### [Information supplied]
---
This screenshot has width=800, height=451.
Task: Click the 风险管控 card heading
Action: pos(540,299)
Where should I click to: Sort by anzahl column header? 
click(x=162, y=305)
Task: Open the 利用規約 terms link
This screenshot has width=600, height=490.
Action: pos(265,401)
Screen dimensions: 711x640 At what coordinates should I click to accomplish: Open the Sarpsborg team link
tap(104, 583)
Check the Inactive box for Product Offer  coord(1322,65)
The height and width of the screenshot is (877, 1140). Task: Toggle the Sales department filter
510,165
---
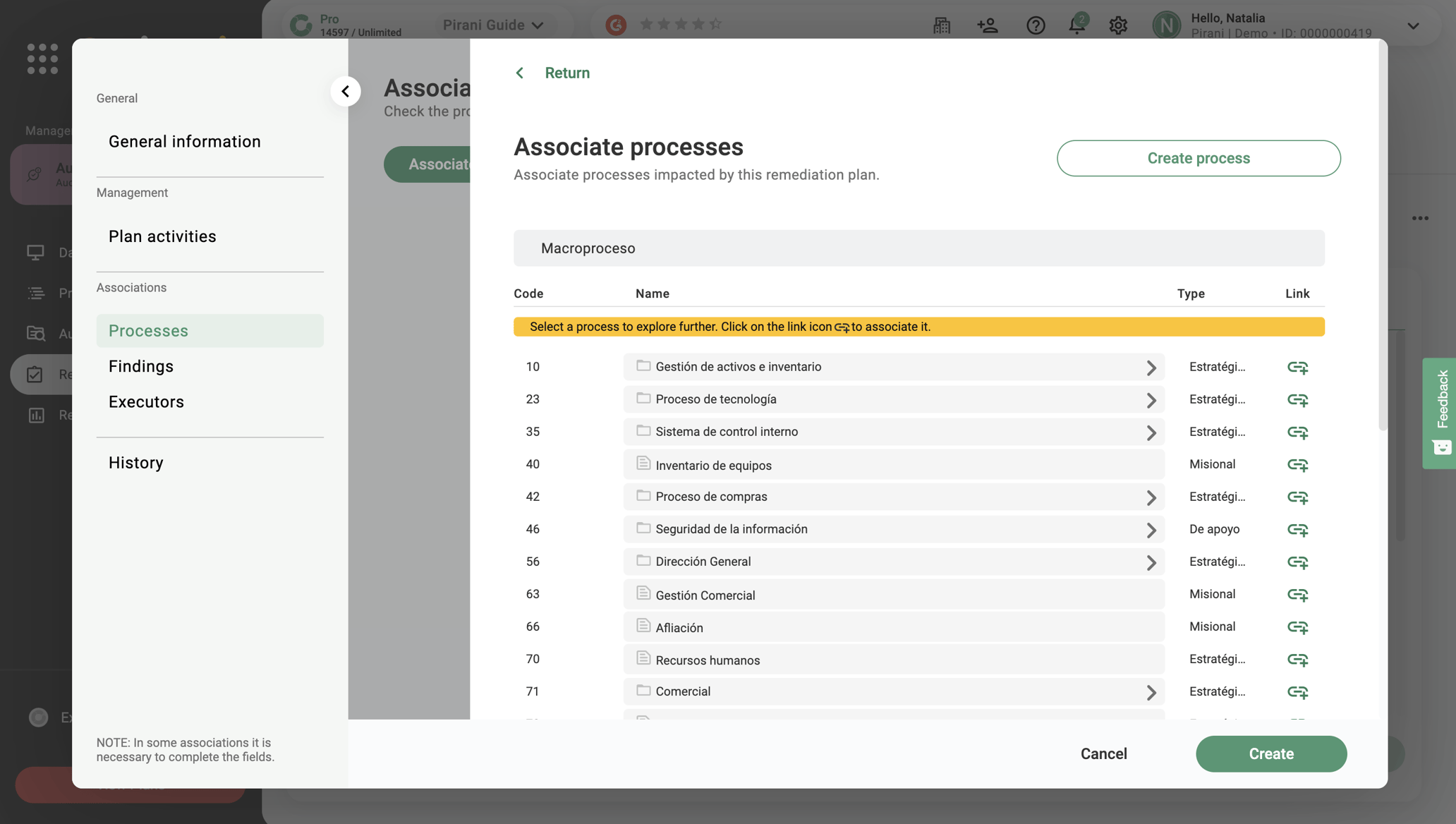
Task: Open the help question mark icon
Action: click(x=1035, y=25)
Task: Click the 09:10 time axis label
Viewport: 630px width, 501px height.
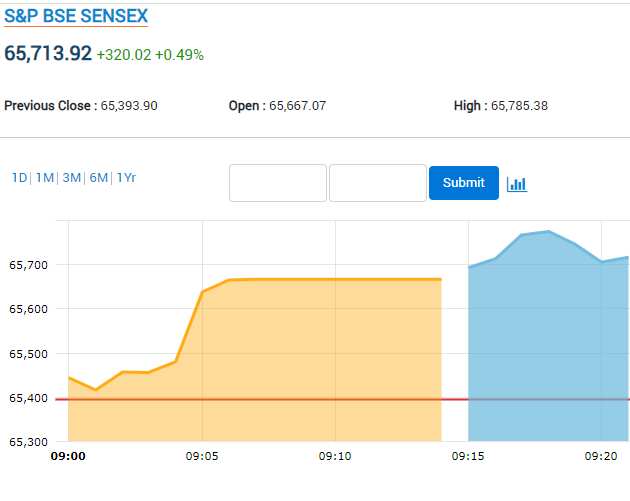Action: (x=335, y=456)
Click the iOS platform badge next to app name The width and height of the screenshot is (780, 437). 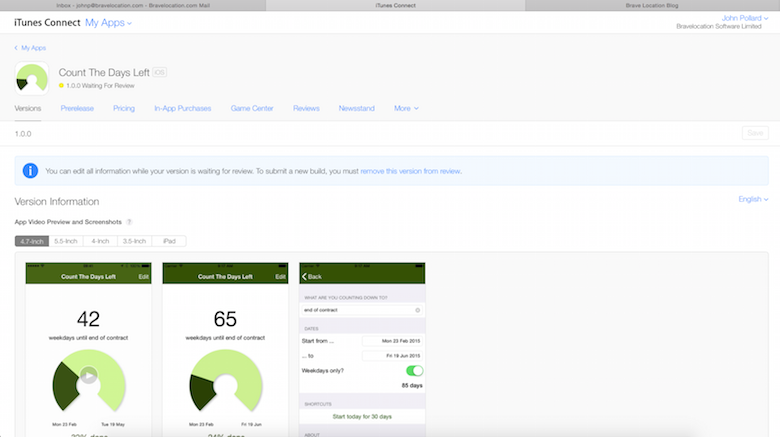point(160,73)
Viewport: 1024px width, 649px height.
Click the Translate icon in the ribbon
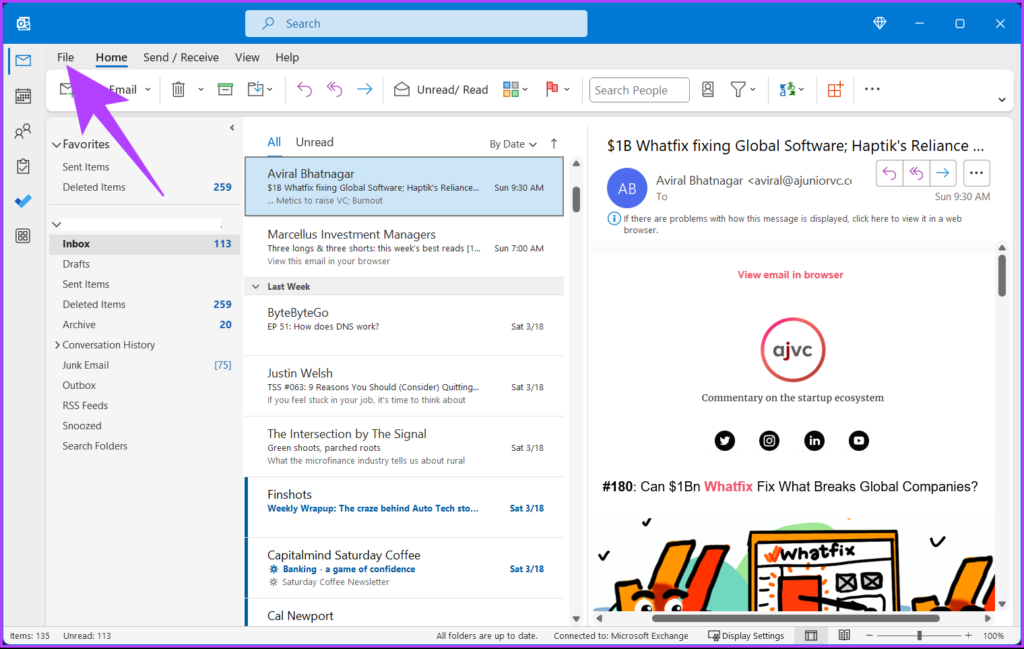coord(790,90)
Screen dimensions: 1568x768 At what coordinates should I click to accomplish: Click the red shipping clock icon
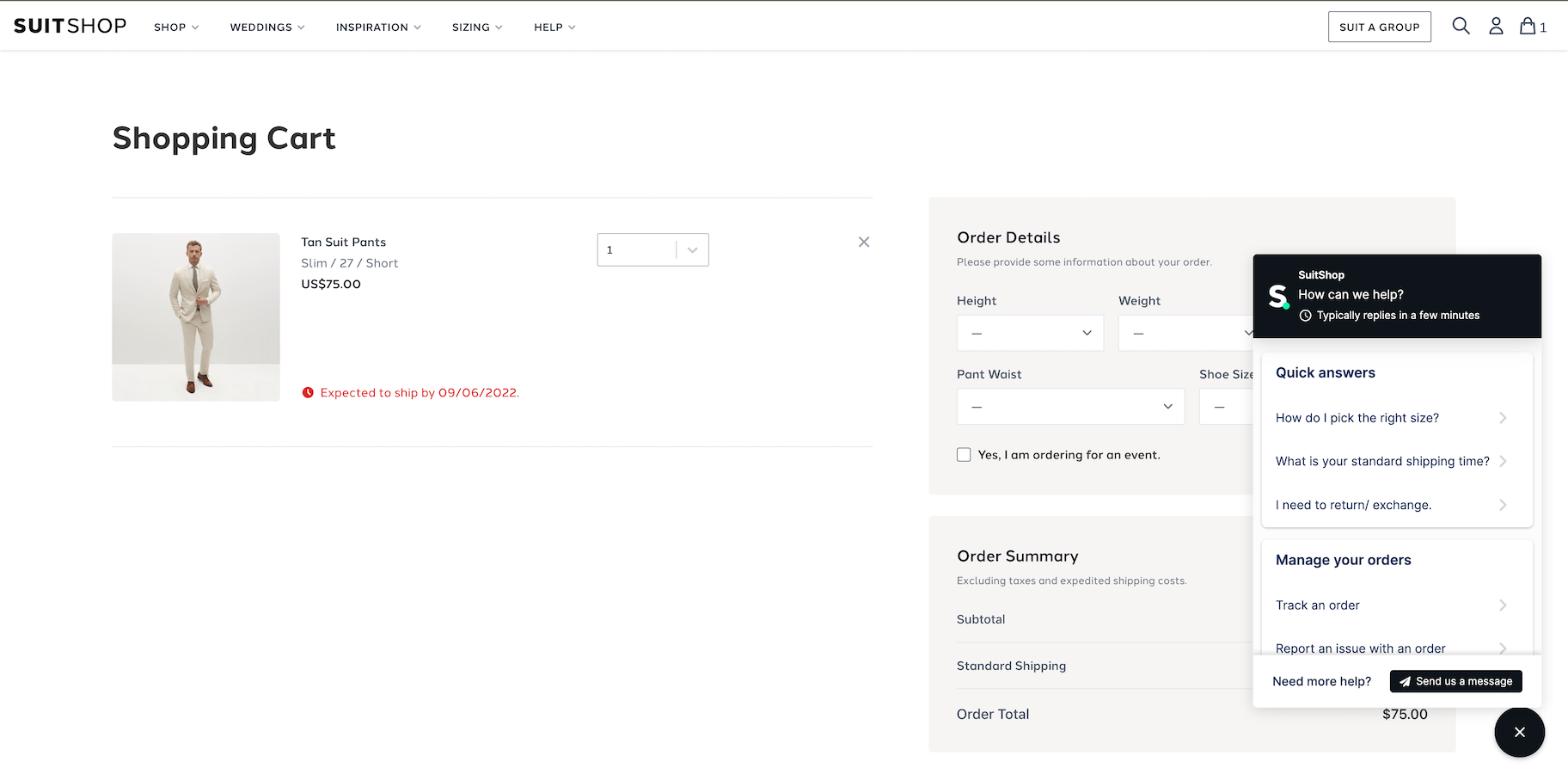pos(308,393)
---
### [Assigned task]
From the entries above, give again exactly the lines running from the line with "Where should I" to the line with "Check the Inactive"; include both of those lines.

### [Response to this exercise]
Where should I click to: Sort by anzahl column header? 
click(x=162, y=305)
Task: Open the 利用規約 terms link
This screenshot has width=600, height=490.
Action: pos(265,401)
Screen dimensions: 711x640 At what coordinates should I click to accomplish: Open the Sarpsborg team link
tap(104, 583)
Check the Inactive box for Product Offer  coord(1322,65)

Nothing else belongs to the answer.